Text and element pointing records
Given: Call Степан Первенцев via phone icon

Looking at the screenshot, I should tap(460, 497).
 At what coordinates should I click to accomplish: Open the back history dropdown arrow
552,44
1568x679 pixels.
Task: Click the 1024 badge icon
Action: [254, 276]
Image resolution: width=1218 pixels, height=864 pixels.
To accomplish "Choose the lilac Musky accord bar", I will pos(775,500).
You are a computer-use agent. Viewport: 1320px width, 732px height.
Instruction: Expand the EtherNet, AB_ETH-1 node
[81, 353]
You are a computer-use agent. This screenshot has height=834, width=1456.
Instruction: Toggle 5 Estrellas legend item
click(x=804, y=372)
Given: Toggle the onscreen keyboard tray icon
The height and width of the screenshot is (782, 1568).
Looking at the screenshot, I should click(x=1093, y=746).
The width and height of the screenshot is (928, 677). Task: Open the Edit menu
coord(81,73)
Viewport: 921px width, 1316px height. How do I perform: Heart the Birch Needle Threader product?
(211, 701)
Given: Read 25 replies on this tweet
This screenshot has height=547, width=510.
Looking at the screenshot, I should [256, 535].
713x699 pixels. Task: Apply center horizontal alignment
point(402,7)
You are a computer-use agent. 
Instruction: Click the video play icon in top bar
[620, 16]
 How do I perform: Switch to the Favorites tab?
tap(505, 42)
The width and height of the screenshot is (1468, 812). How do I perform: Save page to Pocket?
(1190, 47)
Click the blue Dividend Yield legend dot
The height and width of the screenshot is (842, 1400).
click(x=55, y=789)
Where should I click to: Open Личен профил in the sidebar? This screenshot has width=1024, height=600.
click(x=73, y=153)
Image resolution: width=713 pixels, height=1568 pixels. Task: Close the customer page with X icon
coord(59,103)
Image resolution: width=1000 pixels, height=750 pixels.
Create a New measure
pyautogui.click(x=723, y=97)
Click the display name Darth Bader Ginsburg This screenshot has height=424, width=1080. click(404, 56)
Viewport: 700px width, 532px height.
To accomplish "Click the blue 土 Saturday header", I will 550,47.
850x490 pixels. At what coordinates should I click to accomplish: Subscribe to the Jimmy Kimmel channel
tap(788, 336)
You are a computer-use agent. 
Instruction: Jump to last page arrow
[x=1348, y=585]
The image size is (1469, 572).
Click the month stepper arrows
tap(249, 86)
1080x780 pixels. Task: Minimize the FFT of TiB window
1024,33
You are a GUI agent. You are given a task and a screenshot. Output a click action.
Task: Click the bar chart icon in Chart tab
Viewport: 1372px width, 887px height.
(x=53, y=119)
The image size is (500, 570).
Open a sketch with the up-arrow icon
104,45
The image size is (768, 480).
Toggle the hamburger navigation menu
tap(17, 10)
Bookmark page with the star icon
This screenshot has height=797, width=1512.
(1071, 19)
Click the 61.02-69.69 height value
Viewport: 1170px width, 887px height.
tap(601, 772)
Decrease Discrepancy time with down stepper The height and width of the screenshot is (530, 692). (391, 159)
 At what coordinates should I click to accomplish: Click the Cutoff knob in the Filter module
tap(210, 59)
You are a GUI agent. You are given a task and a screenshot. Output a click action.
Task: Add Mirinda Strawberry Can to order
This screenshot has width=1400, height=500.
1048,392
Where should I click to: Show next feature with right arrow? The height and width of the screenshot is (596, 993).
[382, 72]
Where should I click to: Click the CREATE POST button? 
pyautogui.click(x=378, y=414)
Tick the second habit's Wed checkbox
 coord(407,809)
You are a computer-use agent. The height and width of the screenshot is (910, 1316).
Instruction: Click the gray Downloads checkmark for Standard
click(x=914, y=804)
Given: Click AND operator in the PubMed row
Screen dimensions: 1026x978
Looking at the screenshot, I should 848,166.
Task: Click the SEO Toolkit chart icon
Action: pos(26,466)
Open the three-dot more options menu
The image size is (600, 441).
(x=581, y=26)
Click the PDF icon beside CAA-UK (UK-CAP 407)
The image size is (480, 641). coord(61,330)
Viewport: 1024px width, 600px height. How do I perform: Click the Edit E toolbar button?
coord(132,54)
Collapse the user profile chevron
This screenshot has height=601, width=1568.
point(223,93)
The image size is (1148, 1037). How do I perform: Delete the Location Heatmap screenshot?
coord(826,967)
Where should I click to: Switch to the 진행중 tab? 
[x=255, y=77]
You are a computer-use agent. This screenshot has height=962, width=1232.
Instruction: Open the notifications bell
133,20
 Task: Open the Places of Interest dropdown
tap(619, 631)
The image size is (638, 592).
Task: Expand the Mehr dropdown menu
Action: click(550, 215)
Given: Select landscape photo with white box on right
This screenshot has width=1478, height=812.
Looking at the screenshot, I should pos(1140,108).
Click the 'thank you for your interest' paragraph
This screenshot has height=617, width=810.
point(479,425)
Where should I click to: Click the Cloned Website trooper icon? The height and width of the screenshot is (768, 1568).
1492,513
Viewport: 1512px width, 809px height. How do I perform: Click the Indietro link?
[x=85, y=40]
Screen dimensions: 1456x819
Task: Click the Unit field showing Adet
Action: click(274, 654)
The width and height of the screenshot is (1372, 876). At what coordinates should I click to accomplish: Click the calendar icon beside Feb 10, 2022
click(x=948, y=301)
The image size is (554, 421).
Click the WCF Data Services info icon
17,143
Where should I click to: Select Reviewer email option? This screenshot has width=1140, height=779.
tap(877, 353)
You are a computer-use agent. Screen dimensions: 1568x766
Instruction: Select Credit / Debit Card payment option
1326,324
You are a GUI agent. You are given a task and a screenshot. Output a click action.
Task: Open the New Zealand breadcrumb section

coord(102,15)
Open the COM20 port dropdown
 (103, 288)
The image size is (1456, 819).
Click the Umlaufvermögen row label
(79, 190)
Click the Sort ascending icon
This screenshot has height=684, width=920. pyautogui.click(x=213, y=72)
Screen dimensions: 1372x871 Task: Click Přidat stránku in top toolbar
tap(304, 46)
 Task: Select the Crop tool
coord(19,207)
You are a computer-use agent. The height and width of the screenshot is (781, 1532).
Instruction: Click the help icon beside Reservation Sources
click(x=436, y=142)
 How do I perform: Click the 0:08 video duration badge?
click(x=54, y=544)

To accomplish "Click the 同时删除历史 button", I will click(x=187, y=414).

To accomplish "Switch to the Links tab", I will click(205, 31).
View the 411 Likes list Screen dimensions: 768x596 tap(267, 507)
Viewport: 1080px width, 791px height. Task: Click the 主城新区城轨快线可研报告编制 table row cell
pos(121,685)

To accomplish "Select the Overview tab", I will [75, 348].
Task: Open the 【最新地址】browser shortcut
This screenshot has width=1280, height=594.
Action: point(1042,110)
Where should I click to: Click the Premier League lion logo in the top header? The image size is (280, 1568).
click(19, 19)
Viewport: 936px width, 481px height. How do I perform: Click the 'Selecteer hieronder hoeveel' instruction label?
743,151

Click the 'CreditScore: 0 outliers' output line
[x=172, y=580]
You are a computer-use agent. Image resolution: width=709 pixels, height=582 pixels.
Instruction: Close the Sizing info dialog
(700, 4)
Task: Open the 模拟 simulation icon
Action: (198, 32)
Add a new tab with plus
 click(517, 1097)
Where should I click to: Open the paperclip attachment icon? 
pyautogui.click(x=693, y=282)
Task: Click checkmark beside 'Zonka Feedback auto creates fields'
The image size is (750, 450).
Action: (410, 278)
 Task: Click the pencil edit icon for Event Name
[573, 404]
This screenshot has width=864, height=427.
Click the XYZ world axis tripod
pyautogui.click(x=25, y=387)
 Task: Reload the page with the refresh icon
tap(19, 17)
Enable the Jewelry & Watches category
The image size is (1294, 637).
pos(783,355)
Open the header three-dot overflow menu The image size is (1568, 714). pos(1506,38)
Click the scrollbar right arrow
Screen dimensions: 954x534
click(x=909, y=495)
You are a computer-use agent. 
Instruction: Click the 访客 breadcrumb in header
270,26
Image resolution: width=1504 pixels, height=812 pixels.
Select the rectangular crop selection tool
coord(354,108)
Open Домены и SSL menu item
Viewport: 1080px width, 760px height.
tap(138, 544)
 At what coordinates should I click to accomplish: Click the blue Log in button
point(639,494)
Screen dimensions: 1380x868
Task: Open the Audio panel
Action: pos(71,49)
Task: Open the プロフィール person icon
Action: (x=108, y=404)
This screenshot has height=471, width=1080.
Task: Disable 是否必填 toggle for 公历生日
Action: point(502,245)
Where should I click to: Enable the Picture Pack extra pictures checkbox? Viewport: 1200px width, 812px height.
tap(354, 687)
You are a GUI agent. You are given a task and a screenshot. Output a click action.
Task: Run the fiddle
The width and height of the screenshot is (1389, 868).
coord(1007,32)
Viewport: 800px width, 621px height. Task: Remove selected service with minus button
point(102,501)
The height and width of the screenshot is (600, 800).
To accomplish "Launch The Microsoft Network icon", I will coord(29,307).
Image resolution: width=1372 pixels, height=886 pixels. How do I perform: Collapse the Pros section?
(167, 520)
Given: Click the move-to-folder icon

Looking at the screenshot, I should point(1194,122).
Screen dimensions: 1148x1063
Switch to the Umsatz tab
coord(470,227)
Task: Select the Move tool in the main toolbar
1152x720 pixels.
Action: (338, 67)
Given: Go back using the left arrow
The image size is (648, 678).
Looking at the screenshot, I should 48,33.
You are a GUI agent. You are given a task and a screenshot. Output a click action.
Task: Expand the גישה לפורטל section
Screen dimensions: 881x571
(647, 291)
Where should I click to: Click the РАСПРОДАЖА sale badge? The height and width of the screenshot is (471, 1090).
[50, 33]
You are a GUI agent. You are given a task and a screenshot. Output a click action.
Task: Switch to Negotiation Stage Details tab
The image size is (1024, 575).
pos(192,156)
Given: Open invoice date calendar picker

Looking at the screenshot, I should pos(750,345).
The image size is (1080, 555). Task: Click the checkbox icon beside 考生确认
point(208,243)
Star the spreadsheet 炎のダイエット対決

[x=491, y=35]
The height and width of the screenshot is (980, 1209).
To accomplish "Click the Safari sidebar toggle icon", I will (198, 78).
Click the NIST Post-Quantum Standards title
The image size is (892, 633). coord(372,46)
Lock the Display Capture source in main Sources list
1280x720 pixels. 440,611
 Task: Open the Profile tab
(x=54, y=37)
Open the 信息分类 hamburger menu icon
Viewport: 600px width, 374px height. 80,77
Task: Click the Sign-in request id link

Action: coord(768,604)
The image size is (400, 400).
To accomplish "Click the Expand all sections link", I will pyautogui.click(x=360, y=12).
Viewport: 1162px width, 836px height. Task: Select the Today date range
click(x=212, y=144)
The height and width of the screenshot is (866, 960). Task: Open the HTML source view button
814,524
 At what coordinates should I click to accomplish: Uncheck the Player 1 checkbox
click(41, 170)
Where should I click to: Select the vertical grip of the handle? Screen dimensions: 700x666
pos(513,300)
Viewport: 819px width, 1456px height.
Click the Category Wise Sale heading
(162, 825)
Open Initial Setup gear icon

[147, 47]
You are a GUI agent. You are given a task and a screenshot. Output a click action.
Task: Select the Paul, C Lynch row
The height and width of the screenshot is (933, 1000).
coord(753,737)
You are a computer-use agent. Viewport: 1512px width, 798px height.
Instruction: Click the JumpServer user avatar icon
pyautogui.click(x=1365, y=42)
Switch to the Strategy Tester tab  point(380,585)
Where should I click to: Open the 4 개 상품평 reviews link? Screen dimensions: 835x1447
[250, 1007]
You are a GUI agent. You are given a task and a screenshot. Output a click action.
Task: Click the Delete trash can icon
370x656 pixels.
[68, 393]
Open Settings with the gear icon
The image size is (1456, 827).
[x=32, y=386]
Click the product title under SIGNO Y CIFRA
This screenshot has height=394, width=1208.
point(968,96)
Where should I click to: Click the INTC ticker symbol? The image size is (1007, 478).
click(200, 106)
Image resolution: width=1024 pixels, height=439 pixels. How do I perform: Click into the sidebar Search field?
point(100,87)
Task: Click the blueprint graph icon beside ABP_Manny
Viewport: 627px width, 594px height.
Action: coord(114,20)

▶ Aim of the task:
Extract, without any changes, the stretch of the records from the line containing "Where should I click to: Switch" through the line containing "Action: click(274, 654)", both included.

▶ The response:
Where should I click to: Switch to the 진행중 tab? 
[x=255, y=77]
You are a computer-use agent. This screenshot has height=962, width=1232.
Instruction: Open the notifications bell
133,20
 Task: Open the Places of Interest dropdown
tap(619, 631)
The image size is (638, 592).
Task: Expand the Mehr dropdown menu
Action: click(550, 215)
Given: Select landscape photo with white box on right
This screenshot has width=1478, height=812.
Looking at the screenshot, I should pos(1140,108).
Click the 'thank you for your interest' paragraph
This screenshot has height=617, width=810.
point(479,425)
Where should I click to: Click the Cloned Website trooper icon? The height and width of the screenshot is (768, 1568).
1492,513
Viewport: 1512px width, 809px height. How do I perform: Click the Indietro link?
[x=85, y=40]
Screen dimensions: 1456x819
Task: Click the Unit field showing Adet
Action: click(274, 654)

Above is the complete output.